This morning, I was driving to work in the wee hours, thinking about my mother. Last weekend, a friend noticed the way I was walking because of my knee pain and it reminded me of my Amma and her constant knee pain. My brother-in-law always said I walk just like her.
She was only a couple of years older than I am now when she visited us in 2006. We drove approximately 13,000 miles during the five months she and my father were here. We traveled a lot, and it was her enthusiasm that kept us going. Every night before bed, she would take two Tylenol, massage her legs, and be ready for the next adventure the following morning.
I wish I had known then to give her that Tylenol before we even hopped in the car, so she didn't have to deal with the pain. I wouldn't have changed anything about our travels, but I would have taken her to see more sunsets and sunrises, more vsthe blooming Esplanade, Dahlia gardens, the farmers market, and sat with her in a café on Howard Square. Those small pleasures would have made her so happy.
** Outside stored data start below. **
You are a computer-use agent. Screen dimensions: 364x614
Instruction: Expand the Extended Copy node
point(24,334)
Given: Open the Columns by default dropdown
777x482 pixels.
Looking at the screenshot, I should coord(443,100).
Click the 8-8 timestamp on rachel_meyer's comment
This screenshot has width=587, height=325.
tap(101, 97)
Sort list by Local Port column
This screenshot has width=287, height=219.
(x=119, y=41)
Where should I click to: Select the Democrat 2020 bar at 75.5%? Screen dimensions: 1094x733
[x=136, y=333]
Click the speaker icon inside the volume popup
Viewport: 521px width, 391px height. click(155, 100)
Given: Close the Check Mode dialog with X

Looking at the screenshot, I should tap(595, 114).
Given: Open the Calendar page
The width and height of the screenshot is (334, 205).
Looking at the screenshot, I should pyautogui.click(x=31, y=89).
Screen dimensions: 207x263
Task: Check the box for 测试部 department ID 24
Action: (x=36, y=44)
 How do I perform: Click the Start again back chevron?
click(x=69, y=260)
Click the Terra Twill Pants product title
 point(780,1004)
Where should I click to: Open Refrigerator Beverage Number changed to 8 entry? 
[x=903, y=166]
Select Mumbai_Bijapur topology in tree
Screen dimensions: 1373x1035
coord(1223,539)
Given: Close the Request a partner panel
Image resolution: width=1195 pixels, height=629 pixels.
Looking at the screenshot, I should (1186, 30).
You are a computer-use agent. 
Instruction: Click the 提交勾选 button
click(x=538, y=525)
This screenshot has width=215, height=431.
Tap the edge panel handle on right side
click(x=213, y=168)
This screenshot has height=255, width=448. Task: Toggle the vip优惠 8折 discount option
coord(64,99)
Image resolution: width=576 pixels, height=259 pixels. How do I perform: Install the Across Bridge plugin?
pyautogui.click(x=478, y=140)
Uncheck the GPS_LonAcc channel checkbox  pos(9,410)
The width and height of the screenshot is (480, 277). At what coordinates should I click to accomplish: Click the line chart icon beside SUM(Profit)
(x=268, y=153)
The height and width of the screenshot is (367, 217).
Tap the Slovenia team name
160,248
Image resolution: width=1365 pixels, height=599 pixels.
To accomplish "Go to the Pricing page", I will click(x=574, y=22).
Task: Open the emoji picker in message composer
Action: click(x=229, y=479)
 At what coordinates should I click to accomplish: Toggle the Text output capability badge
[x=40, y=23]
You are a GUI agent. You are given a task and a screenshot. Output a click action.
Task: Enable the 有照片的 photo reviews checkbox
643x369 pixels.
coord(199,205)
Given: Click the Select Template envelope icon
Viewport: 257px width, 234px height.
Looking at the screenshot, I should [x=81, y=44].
With my own hurting knees and acid reflux, I miss her even more. My health has declined over the last couple of years, and I understand physical limitations much better than I did 20 years ago. She was heavy and loved good food and snacks; I am exactly the same. Losing weight is an uphill battle.
Like her, I pour myself into the people I love Like her, I treasure my connections, but I also expect reciprocity;. And like her, I want to experience joy, happiness, and new things. I admire her courage, enthusiasm, and strength now more than ever. As I turn 55, I am no longer just her daughter - I am becoming her.